- _Task_
For the records below, print the lines from the line with "Where should I click to: Click" through the line with "Open Expert Information" exactly as written; include both end lines and exclude the rest.

============

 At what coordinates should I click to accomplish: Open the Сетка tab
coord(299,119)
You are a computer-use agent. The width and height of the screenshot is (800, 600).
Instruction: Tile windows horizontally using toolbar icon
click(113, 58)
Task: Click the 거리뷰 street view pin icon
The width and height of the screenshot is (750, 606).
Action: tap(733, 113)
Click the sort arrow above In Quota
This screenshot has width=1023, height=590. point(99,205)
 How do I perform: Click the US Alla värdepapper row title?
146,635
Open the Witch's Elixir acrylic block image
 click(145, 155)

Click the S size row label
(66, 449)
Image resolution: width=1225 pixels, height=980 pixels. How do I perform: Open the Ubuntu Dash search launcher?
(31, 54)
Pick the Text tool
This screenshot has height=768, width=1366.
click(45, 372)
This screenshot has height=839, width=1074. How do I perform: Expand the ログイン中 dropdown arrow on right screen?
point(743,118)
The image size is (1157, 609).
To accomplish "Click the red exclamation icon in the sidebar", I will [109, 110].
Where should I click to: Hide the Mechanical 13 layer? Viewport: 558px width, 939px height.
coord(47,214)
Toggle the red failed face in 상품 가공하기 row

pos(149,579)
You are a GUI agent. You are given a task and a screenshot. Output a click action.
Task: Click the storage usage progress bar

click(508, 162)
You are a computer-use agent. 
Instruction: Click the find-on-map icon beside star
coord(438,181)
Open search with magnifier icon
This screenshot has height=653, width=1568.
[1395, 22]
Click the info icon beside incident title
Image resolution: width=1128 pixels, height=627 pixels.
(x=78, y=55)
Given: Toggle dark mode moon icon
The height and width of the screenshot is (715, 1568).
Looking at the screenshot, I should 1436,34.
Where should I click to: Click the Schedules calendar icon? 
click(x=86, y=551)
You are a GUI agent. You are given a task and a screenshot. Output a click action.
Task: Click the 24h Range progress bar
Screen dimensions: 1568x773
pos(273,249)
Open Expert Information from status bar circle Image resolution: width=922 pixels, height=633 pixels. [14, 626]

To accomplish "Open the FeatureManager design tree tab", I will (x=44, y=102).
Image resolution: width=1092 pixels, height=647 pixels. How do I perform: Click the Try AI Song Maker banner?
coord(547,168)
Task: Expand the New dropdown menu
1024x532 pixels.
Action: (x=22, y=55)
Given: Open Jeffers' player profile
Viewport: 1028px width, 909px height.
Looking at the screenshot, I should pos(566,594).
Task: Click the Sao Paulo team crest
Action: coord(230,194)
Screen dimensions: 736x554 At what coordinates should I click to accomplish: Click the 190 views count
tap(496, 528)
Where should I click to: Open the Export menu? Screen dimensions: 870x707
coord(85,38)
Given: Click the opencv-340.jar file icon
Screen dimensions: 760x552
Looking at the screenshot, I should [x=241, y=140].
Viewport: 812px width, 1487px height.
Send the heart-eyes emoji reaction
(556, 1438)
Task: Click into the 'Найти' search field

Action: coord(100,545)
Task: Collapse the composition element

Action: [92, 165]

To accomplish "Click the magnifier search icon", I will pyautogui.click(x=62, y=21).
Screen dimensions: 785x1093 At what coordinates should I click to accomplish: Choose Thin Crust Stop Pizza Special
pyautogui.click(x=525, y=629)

============

- _Solution to this exercise_
Where should I click to: Click the Schedules calendar icon? 
click(x=86, y=551)
You are a GUI agent. You are given a task and a screenshot. Output a click action.
Task: Click the 24h Range progress bar
Screen dimensions: 1568x773
pos(273,249)
Open Expert Information from status bar circle Image resolution: width=922 pixels, height=633 pixels. [14, 626]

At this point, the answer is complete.